GIVEN TASK> Can you scale the part of the records that opens with the line containing "Home (132, 207)" and runs through the end of the records, both ends included? Give every line again, requests included, with each coordinate in the answers multiplied by 2.4 and rounded to a whole number, halves up.

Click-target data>
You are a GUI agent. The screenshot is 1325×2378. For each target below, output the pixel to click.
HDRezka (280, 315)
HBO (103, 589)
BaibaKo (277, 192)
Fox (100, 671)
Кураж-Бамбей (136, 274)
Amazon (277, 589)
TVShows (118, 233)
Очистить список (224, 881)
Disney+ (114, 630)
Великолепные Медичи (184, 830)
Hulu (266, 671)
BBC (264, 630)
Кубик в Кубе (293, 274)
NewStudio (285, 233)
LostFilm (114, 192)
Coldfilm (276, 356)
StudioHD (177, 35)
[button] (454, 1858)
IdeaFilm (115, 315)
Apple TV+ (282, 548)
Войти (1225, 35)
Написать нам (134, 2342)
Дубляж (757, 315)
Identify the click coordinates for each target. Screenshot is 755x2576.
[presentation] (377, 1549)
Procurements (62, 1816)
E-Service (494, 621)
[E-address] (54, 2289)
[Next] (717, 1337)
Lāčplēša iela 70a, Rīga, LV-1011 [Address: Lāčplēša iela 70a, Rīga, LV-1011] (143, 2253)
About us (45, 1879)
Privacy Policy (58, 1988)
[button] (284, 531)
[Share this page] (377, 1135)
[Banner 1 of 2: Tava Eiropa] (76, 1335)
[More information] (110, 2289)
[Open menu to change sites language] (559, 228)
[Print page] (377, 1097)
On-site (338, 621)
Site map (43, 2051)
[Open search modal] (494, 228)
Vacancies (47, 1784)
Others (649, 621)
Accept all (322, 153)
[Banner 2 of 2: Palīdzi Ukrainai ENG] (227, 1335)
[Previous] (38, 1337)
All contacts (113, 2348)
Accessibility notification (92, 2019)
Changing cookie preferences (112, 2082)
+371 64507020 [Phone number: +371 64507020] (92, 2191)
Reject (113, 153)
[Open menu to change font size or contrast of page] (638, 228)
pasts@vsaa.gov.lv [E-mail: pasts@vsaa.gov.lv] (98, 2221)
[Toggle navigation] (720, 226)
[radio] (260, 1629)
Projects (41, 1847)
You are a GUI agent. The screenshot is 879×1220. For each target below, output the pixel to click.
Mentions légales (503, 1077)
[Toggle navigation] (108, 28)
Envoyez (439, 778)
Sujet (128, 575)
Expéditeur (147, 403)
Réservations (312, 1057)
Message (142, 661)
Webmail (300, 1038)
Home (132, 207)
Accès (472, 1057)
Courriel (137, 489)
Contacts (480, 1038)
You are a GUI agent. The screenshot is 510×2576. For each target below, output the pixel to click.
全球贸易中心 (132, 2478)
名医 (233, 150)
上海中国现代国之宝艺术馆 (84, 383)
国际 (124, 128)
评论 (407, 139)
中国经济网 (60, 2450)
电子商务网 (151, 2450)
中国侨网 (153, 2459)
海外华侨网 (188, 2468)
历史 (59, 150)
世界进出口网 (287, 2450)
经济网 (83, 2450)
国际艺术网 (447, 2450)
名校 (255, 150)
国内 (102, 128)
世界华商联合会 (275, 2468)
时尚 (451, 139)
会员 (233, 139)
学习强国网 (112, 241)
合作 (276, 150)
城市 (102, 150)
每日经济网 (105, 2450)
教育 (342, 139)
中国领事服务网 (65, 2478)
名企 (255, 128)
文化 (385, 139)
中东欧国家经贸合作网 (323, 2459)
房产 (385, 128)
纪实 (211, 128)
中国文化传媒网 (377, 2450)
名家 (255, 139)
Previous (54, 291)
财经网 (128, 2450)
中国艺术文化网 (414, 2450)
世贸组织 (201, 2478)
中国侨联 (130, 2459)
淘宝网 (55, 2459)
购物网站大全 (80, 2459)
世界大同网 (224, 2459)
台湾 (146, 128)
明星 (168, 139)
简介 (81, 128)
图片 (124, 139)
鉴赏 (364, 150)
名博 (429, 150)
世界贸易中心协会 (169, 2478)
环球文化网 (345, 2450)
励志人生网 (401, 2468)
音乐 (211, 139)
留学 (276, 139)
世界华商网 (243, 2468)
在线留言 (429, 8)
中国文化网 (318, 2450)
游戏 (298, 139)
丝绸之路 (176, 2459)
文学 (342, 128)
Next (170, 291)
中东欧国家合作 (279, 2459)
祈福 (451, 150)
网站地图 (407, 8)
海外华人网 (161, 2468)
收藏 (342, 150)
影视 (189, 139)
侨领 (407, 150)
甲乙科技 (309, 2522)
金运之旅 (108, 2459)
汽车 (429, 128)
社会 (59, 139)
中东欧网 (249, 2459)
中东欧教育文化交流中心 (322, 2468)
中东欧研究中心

FINISHED ANSWER>
Home (317, 497)
Accès (1133, 2537)
Courriel (329, 1174)
Contacts (1152, 2491)
You are a GUI agent. The screenshot is 510×2576. For each target below, output the pixel to click.
全球贸易中心 (317, 5947)
名医 (559, 360)
上海中国现代国之宝艺术馆 (202, 919)
国际 (298, 307)
评论 (977, 334)
中国经济网 (144, 5880)
电子商务网 (362, 5880)
中国侨网 (367, 5902)
海外华侨网 (451, 5923)
历史 (142, 360)
世界进出口网 (689, 5880)
经济网 (199, 5880)
国际艺术网 (1073, 5880)
名校 (612, 360)
国内 (245, 307)
世界华商联合会 (660, 5923)
时尚 (1082, 334)
会员 (559, 334)
学习强国网 (269, 578)
合作 (662, 360)
城市 (245, 360)
每日经济网 (252, 5880)
教育 (821, 334)
中国领事服务网 (156, 5947)
名企 (612, 307)
文化 (924, 334)
中东欧国家经贸合作网 (775, 5902)
房产 (924, 307)
纪实 (506, 307)
中国文化传媒网 (905, 5880)
名家 (612, 334)
Previous (130, 698)
财经网 (307, 5880)
中国艺术文化网 (994, 5880)
世贸组织 (482, 5947)
中国侨联 (312, 5902)
淘宝网 (132, 5902)
购物网站大全 (192, 5902)
世界大同网 (538, 5902)
台湾 (350, 307)
明星 (403, 334)
简介 (194, 307)
图片 (298, 334)
鉴赏 (874, 360)
名博 (1030, 360)
世界贸易中心协会 (406, 5947)
环球文化网 (828, 5880)
励志人生网 (962, 5923)
音乐 (506, 334)
留学 (662, 334)
世界华商网 (583, 5923)
在线留言 (1030, 19)
中国文化网 (763, 5880)
游戏 (715, 334)
丝绸之路 (422, 5902)
文学 (821, 307)
Next (408, 698)
中东欧国家合作 (670, 5902)
祈福 (1082, 360)
网站地图 (977, 19)
海外华人网 (386, 5923)
收藏 (821, 360)
影视 (454, 334)
侨领 (977, 360)
甲乙科技 (742, 6053)
金运之旅 (259, 5902)
汽车 (1030, 307)
社会 (142, 334)
中东欧网 (598, 5902)
中东欧教育文化交流中心 (773, 5923)
中东欧研究中心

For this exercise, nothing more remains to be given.